-- Problem --
From the material below, set down exactly the lines that run from the one containing "Expand the Compression level dropdown" to the one containing "Instruction: Go back to cluster", minus the pictures.

——

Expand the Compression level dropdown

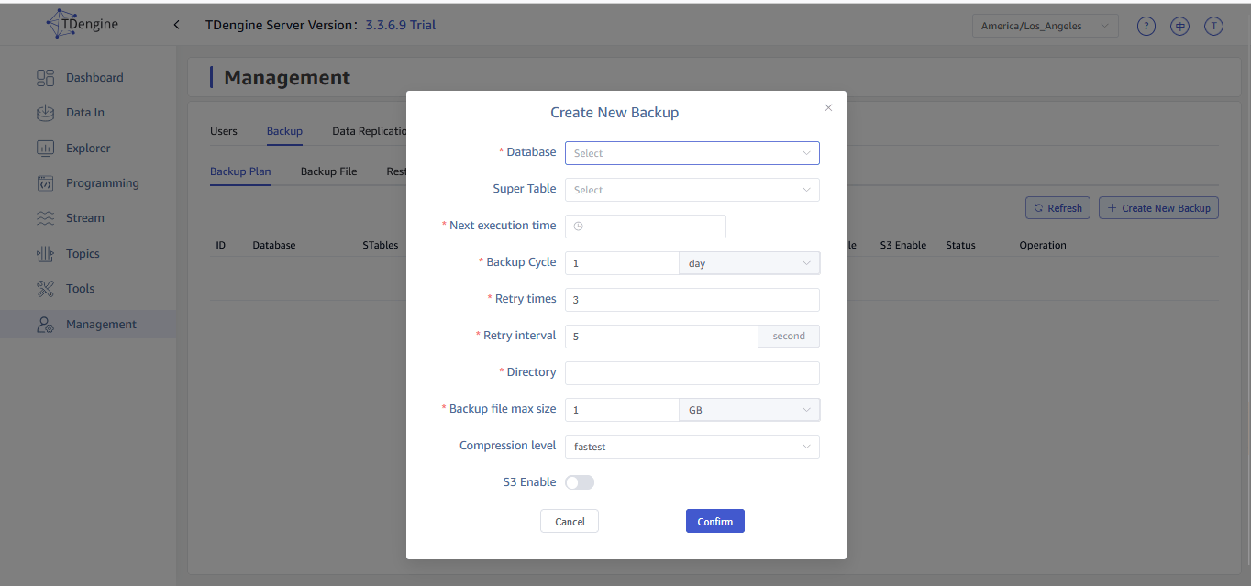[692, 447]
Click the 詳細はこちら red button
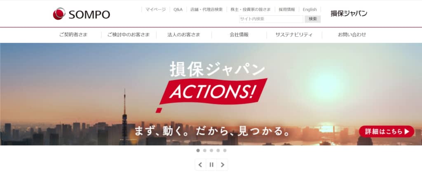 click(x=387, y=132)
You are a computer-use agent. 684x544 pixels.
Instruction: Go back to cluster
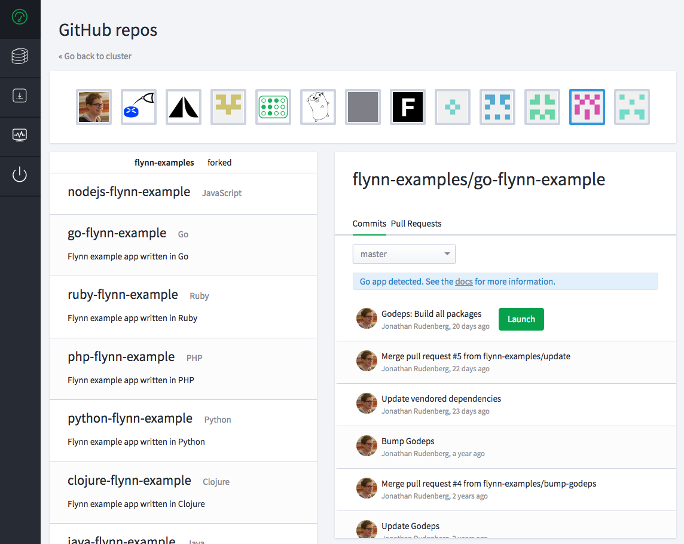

——

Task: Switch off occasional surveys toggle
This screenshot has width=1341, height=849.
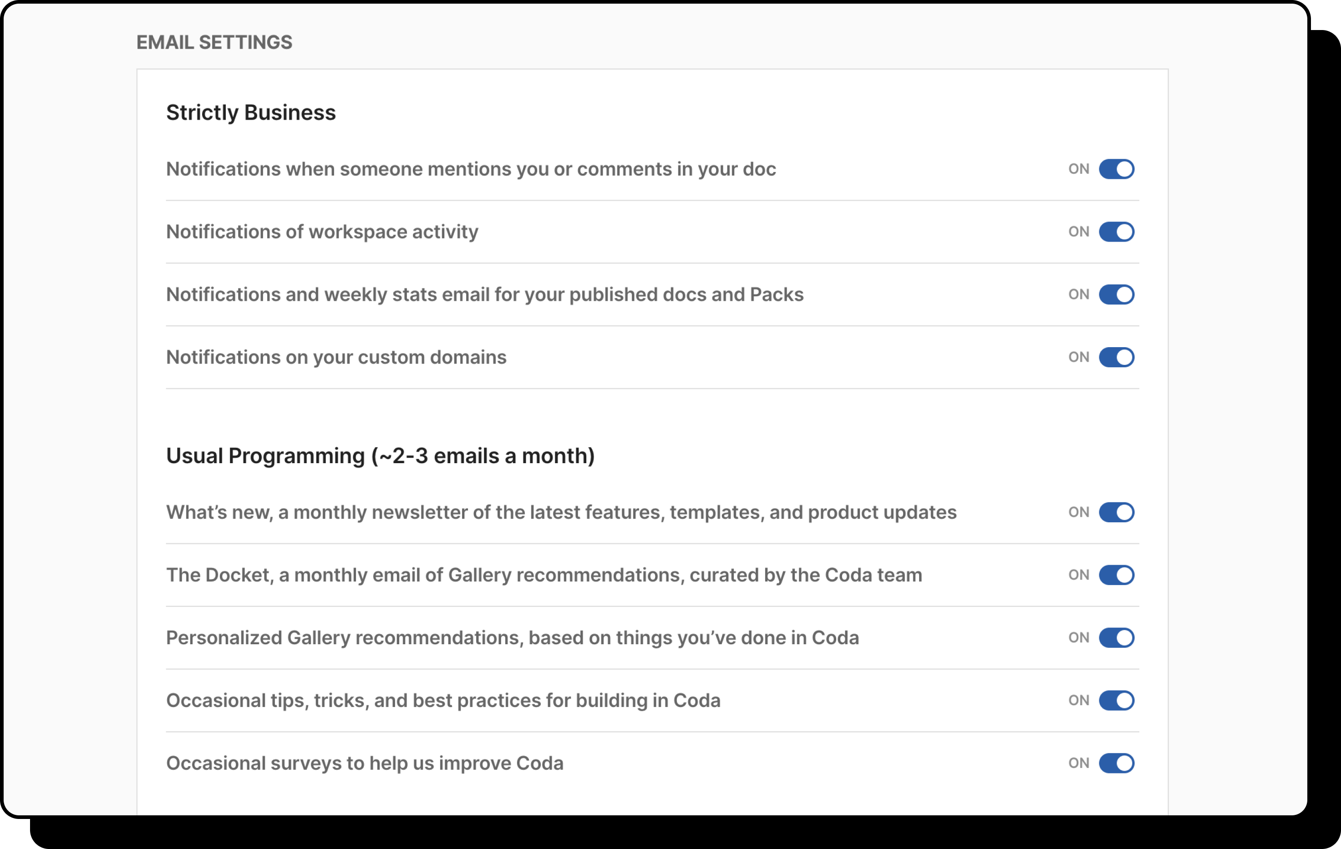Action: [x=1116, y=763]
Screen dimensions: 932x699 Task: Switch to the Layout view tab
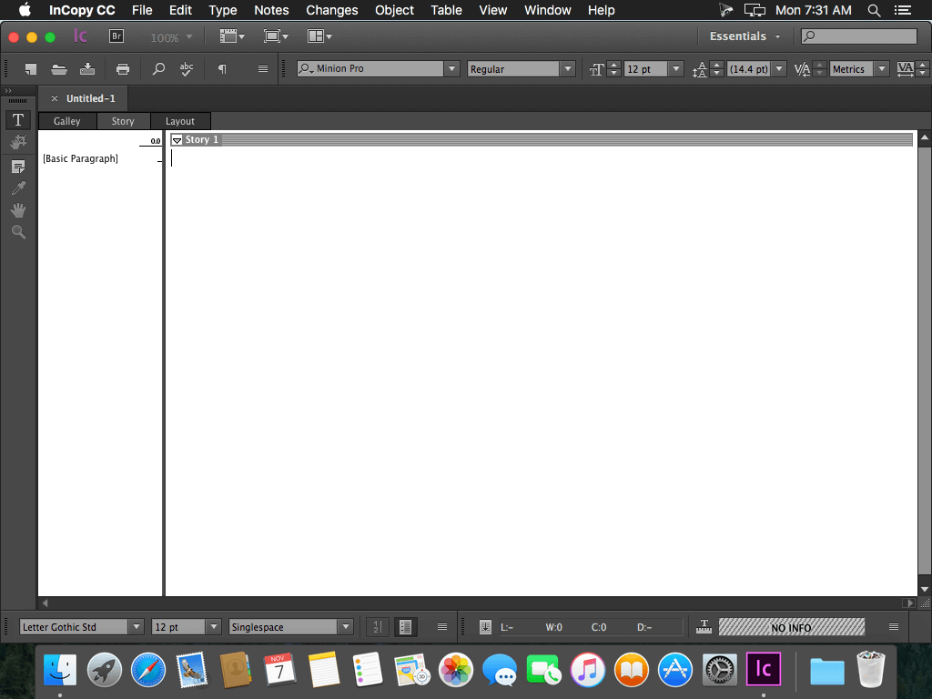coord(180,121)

——

-- Exercise response --
Expand the Compression level dropdown

[692, 447]
Click the 詳細はこちら red button
 click(x=387, y=132)
You are a computer-use agent. 684x544 pixels.
Instruction: Go back to cluster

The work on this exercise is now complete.